Dataset rows
───
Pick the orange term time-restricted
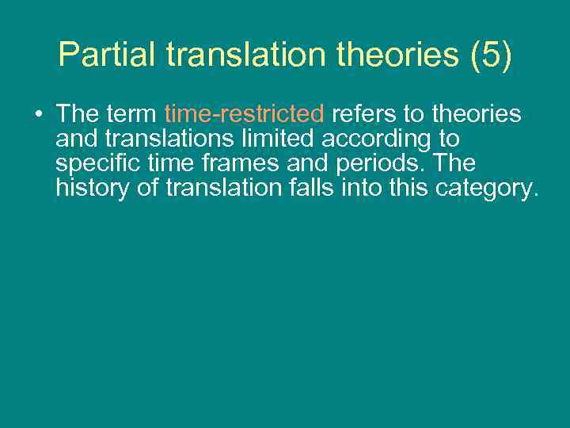coord(244,114)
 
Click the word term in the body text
coord(130,114)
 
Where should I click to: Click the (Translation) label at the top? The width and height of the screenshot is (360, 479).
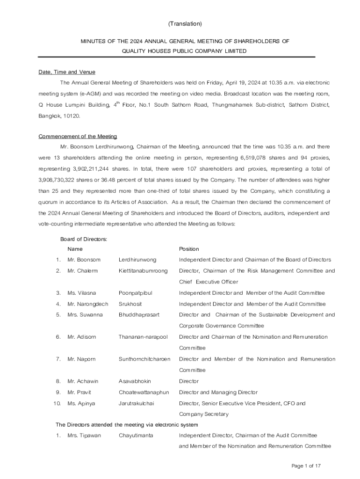point(185,23)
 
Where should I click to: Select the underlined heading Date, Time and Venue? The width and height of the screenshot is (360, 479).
point(66,72)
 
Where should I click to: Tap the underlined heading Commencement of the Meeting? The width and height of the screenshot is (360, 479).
point(78,136)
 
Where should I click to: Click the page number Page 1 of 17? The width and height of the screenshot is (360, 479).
point(306,466)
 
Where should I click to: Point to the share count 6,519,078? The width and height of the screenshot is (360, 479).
point(255,158)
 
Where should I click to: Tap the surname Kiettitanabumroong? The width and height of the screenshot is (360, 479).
point(143,271)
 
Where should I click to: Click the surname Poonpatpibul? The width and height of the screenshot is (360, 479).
point(136,293)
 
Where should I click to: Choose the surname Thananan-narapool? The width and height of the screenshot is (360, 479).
point(143,337)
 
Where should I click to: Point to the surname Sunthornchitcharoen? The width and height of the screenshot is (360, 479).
point(144,359)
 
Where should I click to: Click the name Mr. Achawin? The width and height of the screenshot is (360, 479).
point(83,381)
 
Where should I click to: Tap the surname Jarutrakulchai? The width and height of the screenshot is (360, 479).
point(137,403)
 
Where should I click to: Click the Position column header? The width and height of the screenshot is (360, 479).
point(189,249)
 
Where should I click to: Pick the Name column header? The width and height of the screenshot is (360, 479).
point(75,249)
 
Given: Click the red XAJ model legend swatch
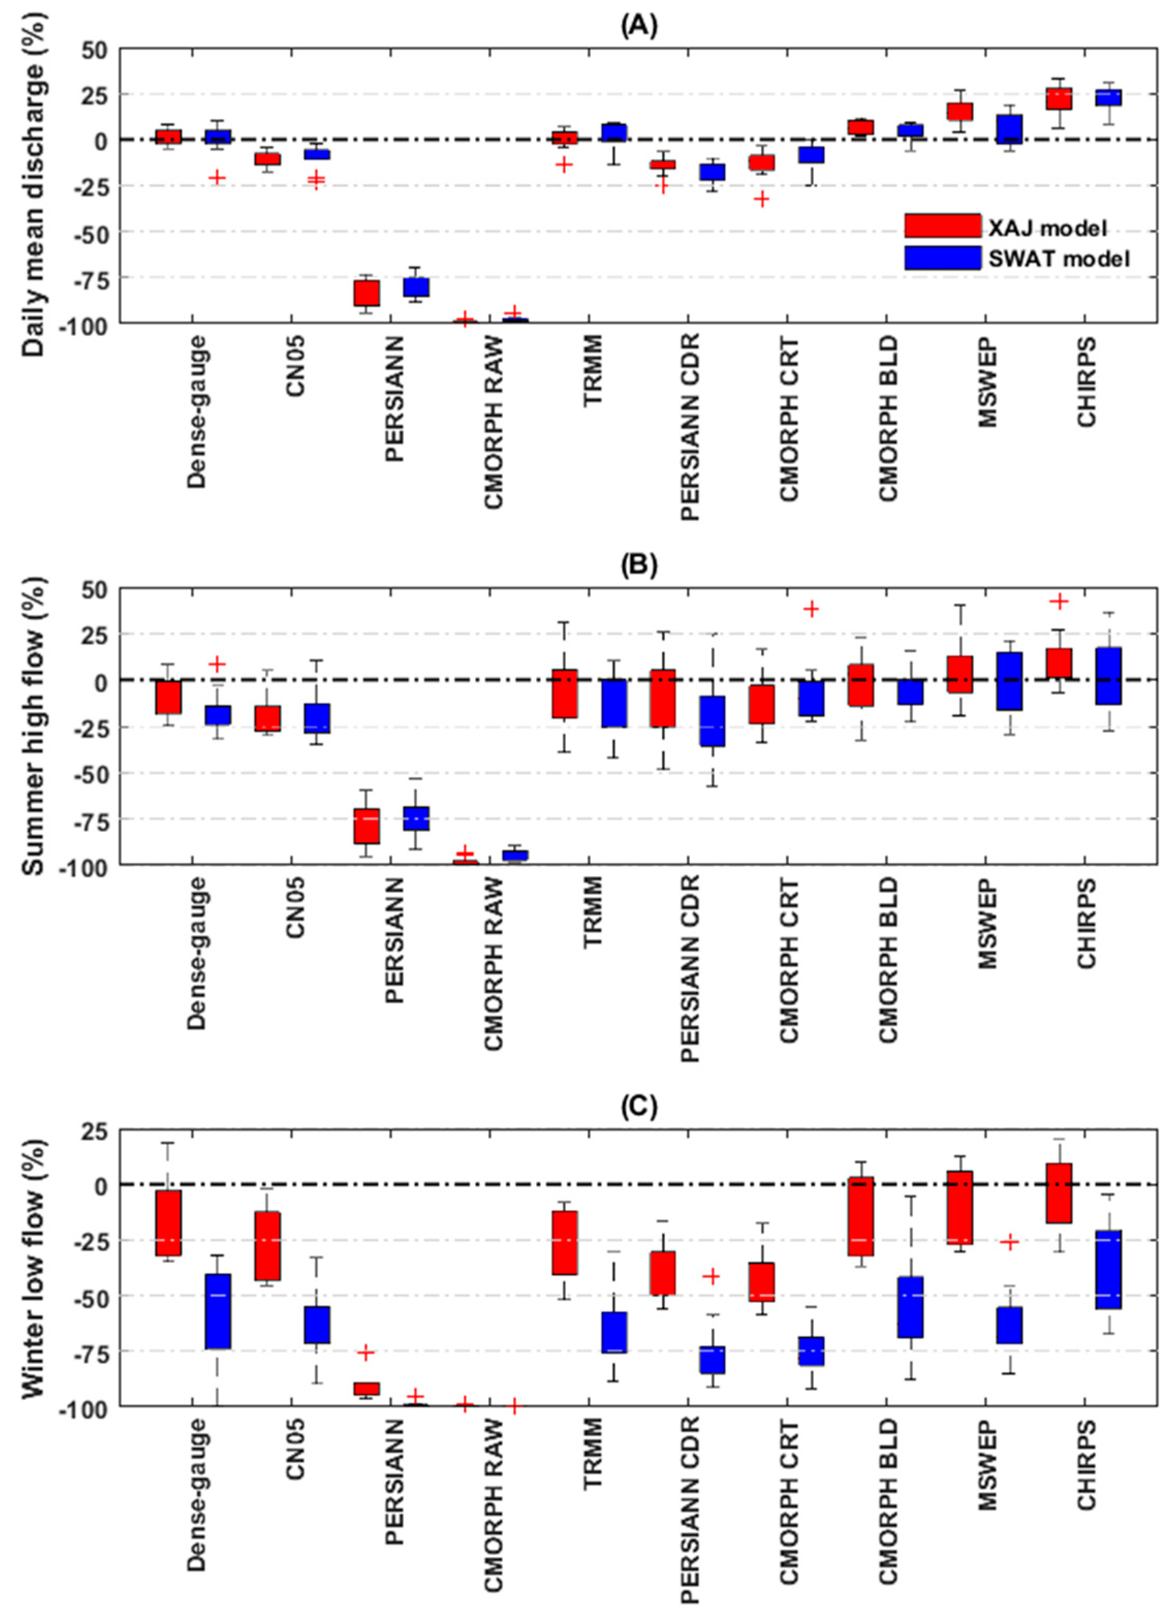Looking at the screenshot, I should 942,226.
───
Copy out all of the rows above word for word, but leave out the pictures.

Task answer =
Pick the orange term time-restricted
coord(244,114)
 
Click the word term in the body text
coord(130,114)
 
Where should I click to: Click the (Translation) label at the top? The width and height of the screenshot is (360, 479).
point(185,23)
 
Where should I click to: Select the underlined heading Date, Time and Venue? The width and height of the screenshot is (360, 479).
point(66,72)
 
Where should I click to: Tap the underlined heading Commencement of the Meeting? The width and height of the screenshot is (360, 479).
point(78,136)
 
Where should I click to: Click the page number Page 1 of 17? The width and height of the screenshot is (360, 479).
point(306,466)
 
Where should I click to: Point to the share count 6,519,078? The width and height of the screenshot is (360, 479).
point(255,158)
 
Where should I click to: Tap the surname Kiettitanabumroong? The width and height of the screenshot is (360, 479).
point(143,271)
 
Where should I click to: Click the surname Poonpatpibul? The width and height of the screenshot is (360, 479).
point(136,293)
 
Where should I click to: Choose the surname Thananan-narapool? The width and height of the screenshot is (360, 479).
point(143,337)
 
Where should I click to: Point to the surname Sunthornchitcharoen? The width and height of the screenshot is (360, 479).
point(144,359)
 
Where should I click to: Click the name Mr. Achawin? The width and height of the screenshot is (360, 479).
point(83,381)
 
Where should I click to: Tap the surname Jarutrakulchai? The width and height of the screenshot is (360, 479).
point(137,403)
 
Where should I click to: Click the Position column header? The width and height of the screenshot is (360, 479).
point(189,249)
 
Where should I click to: Pick the Name column header? The width and height of the screenshot is (360, 479).
point(75,249)
 
Given: Click the red XAJ model legend swatch
Looking at the screenshot, I should 942,226.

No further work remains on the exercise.